Not exactly. It’s not like he etched a thousand transistors all on a single chip. He has only 100 transistors per mask, which he exposed 12 separate times on that particular wafer. Had this been a commercial chip, the next step would be to saw the wafer into individual chips.
He tested each array of 100 and found at least one with no defects, and two with yields above 80%, which made him quite happy. As it should. So he knows his garage process is good on small chips, but probably not quite there to scale up to a larger chip yet. Yet.

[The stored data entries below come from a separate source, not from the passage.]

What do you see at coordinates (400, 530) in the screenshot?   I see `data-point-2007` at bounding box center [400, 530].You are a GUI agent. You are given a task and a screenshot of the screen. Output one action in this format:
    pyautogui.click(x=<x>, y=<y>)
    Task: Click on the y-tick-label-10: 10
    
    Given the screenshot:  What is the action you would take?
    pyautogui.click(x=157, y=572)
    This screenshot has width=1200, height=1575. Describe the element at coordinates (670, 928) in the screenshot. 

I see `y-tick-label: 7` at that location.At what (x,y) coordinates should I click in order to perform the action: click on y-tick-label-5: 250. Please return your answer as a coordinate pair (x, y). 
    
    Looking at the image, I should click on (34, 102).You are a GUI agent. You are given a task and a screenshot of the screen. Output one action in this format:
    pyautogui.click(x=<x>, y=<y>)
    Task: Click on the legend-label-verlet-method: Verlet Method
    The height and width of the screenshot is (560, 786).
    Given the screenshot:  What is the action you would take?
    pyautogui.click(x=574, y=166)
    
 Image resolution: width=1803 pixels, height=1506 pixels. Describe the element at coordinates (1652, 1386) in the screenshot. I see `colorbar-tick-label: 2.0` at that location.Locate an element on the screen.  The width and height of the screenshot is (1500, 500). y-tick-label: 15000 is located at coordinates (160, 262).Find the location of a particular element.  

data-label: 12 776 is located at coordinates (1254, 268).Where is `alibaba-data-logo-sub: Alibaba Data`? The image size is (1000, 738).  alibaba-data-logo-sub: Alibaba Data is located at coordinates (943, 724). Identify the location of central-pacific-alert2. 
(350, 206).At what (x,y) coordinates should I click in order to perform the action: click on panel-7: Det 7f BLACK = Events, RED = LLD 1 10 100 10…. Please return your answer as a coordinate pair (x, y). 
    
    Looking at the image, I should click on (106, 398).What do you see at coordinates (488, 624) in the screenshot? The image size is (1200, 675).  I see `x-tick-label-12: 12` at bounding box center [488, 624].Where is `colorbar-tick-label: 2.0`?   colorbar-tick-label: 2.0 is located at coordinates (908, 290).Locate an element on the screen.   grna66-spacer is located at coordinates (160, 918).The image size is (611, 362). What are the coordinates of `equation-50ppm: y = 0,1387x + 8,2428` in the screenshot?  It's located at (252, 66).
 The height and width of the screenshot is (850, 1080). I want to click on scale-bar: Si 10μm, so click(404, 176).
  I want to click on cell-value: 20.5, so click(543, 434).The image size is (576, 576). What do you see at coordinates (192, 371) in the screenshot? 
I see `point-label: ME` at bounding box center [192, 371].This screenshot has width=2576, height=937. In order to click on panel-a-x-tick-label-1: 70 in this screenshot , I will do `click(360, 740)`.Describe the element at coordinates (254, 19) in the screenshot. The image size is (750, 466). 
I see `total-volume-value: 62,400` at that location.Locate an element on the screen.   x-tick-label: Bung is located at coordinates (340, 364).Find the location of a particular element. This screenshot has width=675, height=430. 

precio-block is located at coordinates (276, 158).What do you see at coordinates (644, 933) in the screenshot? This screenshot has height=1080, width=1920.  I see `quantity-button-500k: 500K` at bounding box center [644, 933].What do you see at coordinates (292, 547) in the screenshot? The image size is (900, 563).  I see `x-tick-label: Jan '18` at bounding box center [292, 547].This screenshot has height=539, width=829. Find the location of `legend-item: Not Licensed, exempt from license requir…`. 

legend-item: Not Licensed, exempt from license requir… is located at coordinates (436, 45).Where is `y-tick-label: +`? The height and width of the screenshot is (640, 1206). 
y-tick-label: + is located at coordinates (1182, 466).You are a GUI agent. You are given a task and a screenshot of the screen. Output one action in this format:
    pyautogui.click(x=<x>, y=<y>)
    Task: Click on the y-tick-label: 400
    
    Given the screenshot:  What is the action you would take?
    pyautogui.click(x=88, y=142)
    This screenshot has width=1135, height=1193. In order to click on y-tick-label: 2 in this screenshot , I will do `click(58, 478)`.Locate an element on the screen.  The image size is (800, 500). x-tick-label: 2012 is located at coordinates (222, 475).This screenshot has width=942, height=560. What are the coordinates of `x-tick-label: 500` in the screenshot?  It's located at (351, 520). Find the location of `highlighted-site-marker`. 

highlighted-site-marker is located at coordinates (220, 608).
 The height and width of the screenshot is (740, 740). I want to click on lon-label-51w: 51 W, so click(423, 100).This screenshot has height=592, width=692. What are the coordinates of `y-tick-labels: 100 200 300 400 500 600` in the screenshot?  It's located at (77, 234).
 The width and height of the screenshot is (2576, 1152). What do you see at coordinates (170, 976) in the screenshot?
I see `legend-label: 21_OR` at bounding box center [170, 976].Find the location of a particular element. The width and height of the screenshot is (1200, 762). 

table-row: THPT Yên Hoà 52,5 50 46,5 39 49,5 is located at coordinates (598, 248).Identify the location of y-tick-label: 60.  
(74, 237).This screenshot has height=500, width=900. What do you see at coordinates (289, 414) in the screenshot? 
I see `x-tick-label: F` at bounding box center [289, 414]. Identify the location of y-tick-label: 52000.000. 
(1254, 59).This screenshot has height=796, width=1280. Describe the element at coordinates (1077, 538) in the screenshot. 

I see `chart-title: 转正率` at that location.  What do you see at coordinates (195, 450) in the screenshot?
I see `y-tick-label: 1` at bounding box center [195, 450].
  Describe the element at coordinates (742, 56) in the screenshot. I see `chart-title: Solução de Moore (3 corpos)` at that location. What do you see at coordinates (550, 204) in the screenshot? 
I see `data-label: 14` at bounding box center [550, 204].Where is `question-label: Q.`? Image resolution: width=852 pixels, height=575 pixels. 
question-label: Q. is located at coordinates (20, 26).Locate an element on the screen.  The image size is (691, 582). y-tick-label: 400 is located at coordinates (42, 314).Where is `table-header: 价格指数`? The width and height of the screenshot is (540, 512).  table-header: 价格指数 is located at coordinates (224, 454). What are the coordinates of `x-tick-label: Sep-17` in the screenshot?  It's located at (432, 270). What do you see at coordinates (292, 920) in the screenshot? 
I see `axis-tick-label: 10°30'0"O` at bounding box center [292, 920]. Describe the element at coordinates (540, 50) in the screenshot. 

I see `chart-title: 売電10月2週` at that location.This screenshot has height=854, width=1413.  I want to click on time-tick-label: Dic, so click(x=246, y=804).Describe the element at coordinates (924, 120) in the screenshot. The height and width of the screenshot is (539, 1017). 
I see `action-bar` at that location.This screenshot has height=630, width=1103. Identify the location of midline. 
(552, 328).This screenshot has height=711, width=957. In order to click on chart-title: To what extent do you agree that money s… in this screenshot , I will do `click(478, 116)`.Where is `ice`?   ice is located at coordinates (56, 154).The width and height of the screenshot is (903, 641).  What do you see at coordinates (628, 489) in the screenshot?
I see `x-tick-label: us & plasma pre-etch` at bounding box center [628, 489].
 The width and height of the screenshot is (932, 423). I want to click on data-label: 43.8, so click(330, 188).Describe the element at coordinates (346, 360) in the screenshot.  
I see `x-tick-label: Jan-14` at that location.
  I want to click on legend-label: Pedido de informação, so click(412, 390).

I’m not saying this to take anything away from his accomplishments! His transistor density is on par with early CPU chips, which is completely awesome. But his yield is not a thousand per chip.
Only a matter of time before 3D printing gets down micron-level accuracy, at which point the government (backed by Big Silicon) will step in and confiscate 3D printed chips.
Yep. If you have fab facility about the 1 micron mark, these are good for making little mechanical MEMS things. I wanted my company at the time to get one in the nineties. It would have been about half a million at the time, if we could have found one. That’s not doing it yourself, but it is also fun.
Oh man - that HP4145A SPA test rig gave me the chills - I worked 12 hour day/night shifts in a characterisation lab for GEC Plessey in the early 90’s - this was the obsolete tool to be avoided even then!